The flushing bar would have to swing from one side of the tractor to the other as most modern hay cutting equipment is "swung" from one side of the tractor to the other when cutting from one direction to the other.

For a tractor running a JD Moco this would require a 4th hydraulic outlet to run the swing of the flushing bar. A 4th hydraulic outlet is not a real common thing on most cutting tractors.

A bird or deer would have less than 2 seconds to react to the flushing bar before the mower got to them.

Most birds I run over are sitting on the nest and probably will not leave regardless of the flushing bar.
 
A bird or deer would have less than 2 seconds to react to the flushing bar before the mower got to them.

Most birds I run over are sitting on the nest and probably will not leave regardless of the flushing bar.


Moe, in your experience what percentage of hens actually flush from your hay cutting equipment vs. hens that stay on their nests?
 
Thats tuff to say because you don't see all the ones you hit. Maybe 50/50. A pure guess on my part.
 
Mark, great idea. I maintain all the CRP on my farm in central South Dakota. We have CP-37, FWP and CP5a and am in heart of prairie coteau duck nesting region and pheasant nesting is high too.

I would be interested in deploying a flushing bar on front of my mower tractor.

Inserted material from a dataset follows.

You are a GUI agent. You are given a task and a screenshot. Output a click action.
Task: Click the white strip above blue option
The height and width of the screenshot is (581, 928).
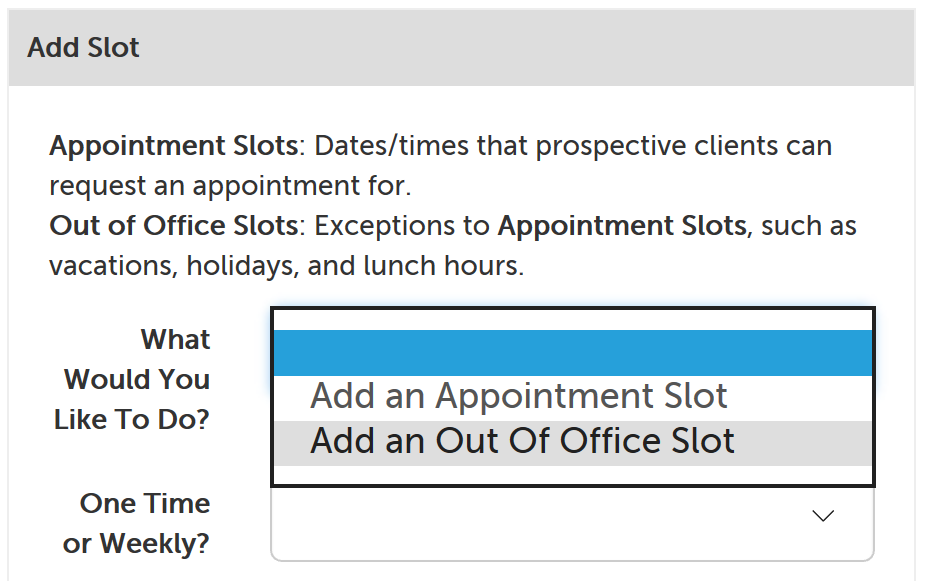click(x=573, y=320)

I also have access to an auto repair guy in town that can pretty much fabricate anything.

I could provide some video of how the bar works as I do a lot of mowing in the spring.
 
Flushing bar update 11282011

Hi folks,
Thanks for the interest in our project. Moe, you certianly make some good points. We do have one fellow with a swinging tounge mower as you discribe and figureing just how to swing that bar efficiently is one of our big challenges. I am pondering something like the mechanism used to swing school bus doors open, a simple lever to swing and pivot the bar linked via conecting rods. Obviously still in the design phase. Agreed hydralics are probably not in the cards. My main focus lately has been figureing out how to mount bars on self propelled mowers, as this is really what the bigger farms are using. I have some engineers working on this from a major OEM. We're looking at fiberglass frames to shove the bar out in front of the mower deck 8 feet or so; about as far as I figure most operators will be comfortable with but (hopefully) far enough out to give the bird time to jump. Keep in mind these disk mowers have a curtian in front of the blades; I think if the bird is airborn they could well bounce off the curtian to safety if they don't clear the deck. Overall flushing bars have been extremely effective flushing ducks (100% in some trials) with the slower mowers of the past. I think even if we are not that effective, the massive acreage covered by the targeted farms still adds up to a lot of birds. As before if folks have suggestions don't be shy about emailing me directly or via the website. The more ideas we hash out before we build the happier I'll be.
Mark Ludwig
 
I have seen homemade jobs with flushing bars which reach one full pass wider than the mower, to the sides in this case it was 14 ' and was an operational headache. some hens will regretably refuse to leave. If we could figure out a later maturing alfalfa, which was aphid proof and therefore not attractive to blister beetles when in bloom , and hold it's Relative feed value, and palatability,it would help a bunch, depending on weather, now producers try cut with the field about 10% bloom, after that alfalfa gets rank by the day, pest risks increase, regrowth delayed. alot of the first cut is concurrent with the hens nesting or brooding small chicks. In Kansas the preferred nesting rearing cover is winter wheat, allowing most rearing to be well along prior to cutting. Any improvement would save a lot of small wildlife, and certainly be welcome.